On 07/05/2011 06:15 AM, Marcus Engene wrote:
> Though partial index solved another problem. Usually I'm a little bit
> annoyed with the optimizer and the developers religious "fix the
> planner instead of index hints". I must say that I'm willing to
> reconsider my usual stance to that.
>
> We have a large table of products where status=20 is a rare
> intermediate status. I added a...
>
> CREATE INDEX pond_item_common_x8 ON pond_item_common(pond_user, status)
> WHERE status = 20;
>
> ...and a slow 5s select with users who had existing status=20 items
> became very fast.
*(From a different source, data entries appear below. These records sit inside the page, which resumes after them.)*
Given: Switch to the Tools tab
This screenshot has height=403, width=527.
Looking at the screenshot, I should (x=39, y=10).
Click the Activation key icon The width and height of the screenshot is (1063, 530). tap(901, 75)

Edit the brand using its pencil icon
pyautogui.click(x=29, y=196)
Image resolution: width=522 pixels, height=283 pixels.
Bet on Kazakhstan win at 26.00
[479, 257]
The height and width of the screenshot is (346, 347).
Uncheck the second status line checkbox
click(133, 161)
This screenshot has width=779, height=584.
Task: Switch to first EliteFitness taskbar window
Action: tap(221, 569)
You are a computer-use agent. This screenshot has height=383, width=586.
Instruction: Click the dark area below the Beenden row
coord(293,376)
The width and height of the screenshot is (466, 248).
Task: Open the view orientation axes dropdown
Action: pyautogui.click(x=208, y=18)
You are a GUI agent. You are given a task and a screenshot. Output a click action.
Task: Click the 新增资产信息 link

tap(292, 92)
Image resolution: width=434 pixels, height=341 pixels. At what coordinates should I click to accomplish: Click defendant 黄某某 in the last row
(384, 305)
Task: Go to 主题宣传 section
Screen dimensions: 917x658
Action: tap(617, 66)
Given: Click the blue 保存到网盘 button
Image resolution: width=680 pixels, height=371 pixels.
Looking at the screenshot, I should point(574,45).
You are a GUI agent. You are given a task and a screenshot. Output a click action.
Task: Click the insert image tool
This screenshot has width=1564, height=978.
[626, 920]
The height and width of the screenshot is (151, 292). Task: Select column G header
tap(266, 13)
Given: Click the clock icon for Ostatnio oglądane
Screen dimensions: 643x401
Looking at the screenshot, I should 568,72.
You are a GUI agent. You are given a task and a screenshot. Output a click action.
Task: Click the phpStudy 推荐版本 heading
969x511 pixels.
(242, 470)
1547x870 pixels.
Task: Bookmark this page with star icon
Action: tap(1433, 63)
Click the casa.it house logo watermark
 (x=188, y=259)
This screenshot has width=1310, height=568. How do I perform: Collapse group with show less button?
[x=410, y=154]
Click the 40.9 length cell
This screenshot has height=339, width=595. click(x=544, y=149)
Planner, I guess, saw the 10000 status 20 clips (out
> of millions of items) instead of like 5 different values of status and
> thus ignoring the index. Super!
>
> To my great amazement, the planner also managed to use the index when
> counting how many status=20 items there are in total:

I'm glad we got you to make a jump toward common ground with the
database's intended use. There are many neat advanced ways to solve the
sorts of problems people try to hammer with hints available in
PostgreSQL, some of which don't even exist in other databases. It's
kind of interesting to me how similarly one transition tends to happen
to people who learn a lot about those options, enough that they can talk
fully informed about things like how hints would have to work in
PostgreSQL--for example: they'd have to consider all all these partial
index possibilities. Once you go through all that, suddenly a lot of
the people who do it realize that maybe hints aren't as important as
good design and indexing--when you take advantages of all the features
available to you--after all.

To help explain what happened to you here a little better, the planner
tracks Most Common Values in the database, and it uses those statistics
to make good decisions about the ones it finds. But when a value is
really rare, it's never going to make it to that list, and therefore the
planner is going to make a guess about how likely it is--likely a wrong
one. By creating a partial index on that item, it's essentially adding
that information--just how many rows are going to match a query looking
for that value--so that it can be utilized the same way MCVs are.
Adding partial indexes on sparse columns that are critical to a common
report allow what I'm going to coin a new acronym for: those are part
of the Most Important Values in that column. The MIV set is the MCV
information plus information about the rare but critical columns. And
the easiest way to expose that data to the planner is with a partial index.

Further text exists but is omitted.